Madde 111: Ümmet Meclisi şu beş salahiyete sahiptir:

  1. a. Yönetim, öğretim, sağlık, iktisat, ticaret, sanayi, ziraat ve benzeri işler gibi derin fikrî araştırma ve ileri görüşlülük gerektirmeyen iç siyaset işlerinin yürütülmesi ile ilgili amellerde ve amelî konularda halifenin Ümmet Meclisi ile istişaresinde Ümmet Meclisinin halifeye verdiği görüş bağlayıcıdır.

  b. Halife, derin araştırma ve ileri görüşlülük gerektiren fikrî konularda, tecrübe ve dirayet gerektiren konularda, fennî ve ilmî konularda, ayrıca maliye, ordu ve dış siyasette Ümmet Meclisi ile istişare edip görüşüne bakabilir. Ümmet Meclisinin bu hususlardaki görüşü ise bağlayıcı değildir.

  2. Halifenin, benimsemek istediği hükümleri ve kanunları Ümmet Meclisine havale etme hakkı vardır. Ümmet Meclisinin Müslüman üyelerinin, bunları tartışıp doğru ve yanlış yönlerini açıklama hakları da vardır. Devletin benimsediği şer-i usûllerden benimseme metodunda halife ile ihtilafa düşerlerse, aralarının ayrılması Mezâlim Mahkemesine aittir. Mahkemenin bu husustaki görüşü bağlayıcıdır.

 3. Dahilî, haricî, malî, askerî veya benzeri konularda, bilfiil devlette gerçekleşen tüm işlerde Ümmet Meclisinin halifeyi muhasebe etme hakkı vardır.

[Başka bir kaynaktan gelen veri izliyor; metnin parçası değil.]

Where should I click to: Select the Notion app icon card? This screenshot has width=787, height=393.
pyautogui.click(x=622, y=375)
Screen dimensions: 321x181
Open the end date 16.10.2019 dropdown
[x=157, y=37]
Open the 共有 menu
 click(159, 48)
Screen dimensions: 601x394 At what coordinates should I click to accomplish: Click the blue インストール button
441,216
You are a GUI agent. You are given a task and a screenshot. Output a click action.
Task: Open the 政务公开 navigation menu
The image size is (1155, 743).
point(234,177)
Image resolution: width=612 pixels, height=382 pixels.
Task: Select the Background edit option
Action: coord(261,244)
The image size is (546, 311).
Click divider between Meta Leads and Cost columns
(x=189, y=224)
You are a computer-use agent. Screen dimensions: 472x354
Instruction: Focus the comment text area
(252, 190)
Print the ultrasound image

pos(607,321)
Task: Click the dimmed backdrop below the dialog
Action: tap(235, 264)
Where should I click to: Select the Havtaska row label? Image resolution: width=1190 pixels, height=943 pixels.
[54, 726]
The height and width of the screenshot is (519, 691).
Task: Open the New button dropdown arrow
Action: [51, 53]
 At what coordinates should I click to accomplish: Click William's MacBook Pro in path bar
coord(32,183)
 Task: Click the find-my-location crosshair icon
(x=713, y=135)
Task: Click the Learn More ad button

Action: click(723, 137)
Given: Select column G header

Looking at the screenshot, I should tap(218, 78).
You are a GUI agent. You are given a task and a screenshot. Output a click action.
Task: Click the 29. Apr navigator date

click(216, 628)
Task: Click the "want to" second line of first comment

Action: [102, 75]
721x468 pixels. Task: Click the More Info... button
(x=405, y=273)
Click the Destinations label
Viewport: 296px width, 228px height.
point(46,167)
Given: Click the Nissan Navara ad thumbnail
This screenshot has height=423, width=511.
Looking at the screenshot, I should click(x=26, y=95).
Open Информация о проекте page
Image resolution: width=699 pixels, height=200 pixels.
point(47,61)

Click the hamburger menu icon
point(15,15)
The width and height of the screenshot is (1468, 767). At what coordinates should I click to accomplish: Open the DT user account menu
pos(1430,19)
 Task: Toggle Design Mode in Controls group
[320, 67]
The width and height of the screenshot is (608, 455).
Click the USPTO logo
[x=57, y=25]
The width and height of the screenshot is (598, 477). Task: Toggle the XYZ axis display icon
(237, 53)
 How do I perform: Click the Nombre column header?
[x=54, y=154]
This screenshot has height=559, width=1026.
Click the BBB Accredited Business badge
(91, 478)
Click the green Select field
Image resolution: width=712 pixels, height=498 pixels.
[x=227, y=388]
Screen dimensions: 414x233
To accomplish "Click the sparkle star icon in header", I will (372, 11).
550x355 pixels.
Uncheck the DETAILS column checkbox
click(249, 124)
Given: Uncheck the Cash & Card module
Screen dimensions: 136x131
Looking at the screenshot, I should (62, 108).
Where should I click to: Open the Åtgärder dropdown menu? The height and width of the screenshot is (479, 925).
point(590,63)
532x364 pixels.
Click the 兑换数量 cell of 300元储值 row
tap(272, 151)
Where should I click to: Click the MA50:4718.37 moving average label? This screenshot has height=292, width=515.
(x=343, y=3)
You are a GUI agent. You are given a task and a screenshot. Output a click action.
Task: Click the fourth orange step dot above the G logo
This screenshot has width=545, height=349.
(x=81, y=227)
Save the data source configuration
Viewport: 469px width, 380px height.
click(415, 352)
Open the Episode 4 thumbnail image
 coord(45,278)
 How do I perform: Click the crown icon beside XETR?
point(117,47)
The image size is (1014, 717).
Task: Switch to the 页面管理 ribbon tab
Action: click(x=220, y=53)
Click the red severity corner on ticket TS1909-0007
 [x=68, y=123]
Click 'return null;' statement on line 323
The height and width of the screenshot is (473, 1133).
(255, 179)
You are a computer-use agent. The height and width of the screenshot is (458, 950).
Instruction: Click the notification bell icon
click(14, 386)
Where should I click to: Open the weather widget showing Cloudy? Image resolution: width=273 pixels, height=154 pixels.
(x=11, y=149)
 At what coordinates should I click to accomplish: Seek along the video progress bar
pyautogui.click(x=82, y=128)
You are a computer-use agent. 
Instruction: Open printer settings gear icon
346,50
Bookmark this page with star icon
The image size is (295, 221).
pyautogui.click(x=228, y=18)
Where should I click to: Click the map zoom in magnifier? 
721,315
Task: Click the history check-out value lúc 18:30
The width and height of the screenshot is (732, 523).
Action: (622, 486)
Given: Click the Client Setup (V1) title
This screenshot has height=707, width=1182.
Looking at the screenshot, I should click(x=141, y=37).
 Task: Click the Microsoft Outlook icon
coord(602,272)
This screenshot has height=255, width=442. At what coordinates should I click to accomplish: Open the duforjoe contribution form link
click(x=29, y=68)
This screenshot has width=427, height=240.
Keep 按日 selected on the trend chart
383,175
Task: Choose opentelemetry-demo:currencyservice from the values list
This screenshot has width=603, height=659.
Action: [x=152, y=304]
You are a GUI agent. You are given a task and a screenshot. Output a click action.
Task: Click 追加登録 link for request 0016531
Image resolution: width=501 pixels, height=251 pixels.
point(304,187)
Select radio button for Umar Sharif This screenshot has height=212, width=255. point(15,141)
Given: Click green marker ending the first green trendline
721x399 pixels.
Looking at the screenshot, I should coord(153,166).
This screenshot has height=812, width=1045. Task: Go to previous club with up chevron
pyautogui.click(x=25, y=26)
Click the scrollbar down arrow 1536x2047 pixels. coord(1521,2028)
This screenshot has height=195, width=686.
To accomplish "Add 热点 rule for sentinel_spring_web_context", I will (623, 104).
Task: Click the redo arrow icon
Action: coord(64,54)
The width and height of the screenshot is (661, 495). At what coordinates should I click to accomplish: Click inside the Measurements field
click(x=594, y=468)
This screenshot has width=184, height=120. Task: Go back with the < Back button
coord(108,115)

Çoğunluğun görüşünün geçerli olduğu hususlarda, meclisin görüşü halifeyi bağlayıcıdır. Çoğunluğun görüşünün geçerli olmadığı hususlarda ise meclisin görüşü halifeyi bağlayıcı değildir. Şer-i açıdan tamamlanmış olan bir iş hususunda Ümmet Meclisi ile halife ihtilaf edecek olursa, Şeriata uygunluğu bakımından kesin kararı vermesi için Mezâlim Mahkemesine müracaat edilir ve mahkemenin kararı bağlayıcı olur.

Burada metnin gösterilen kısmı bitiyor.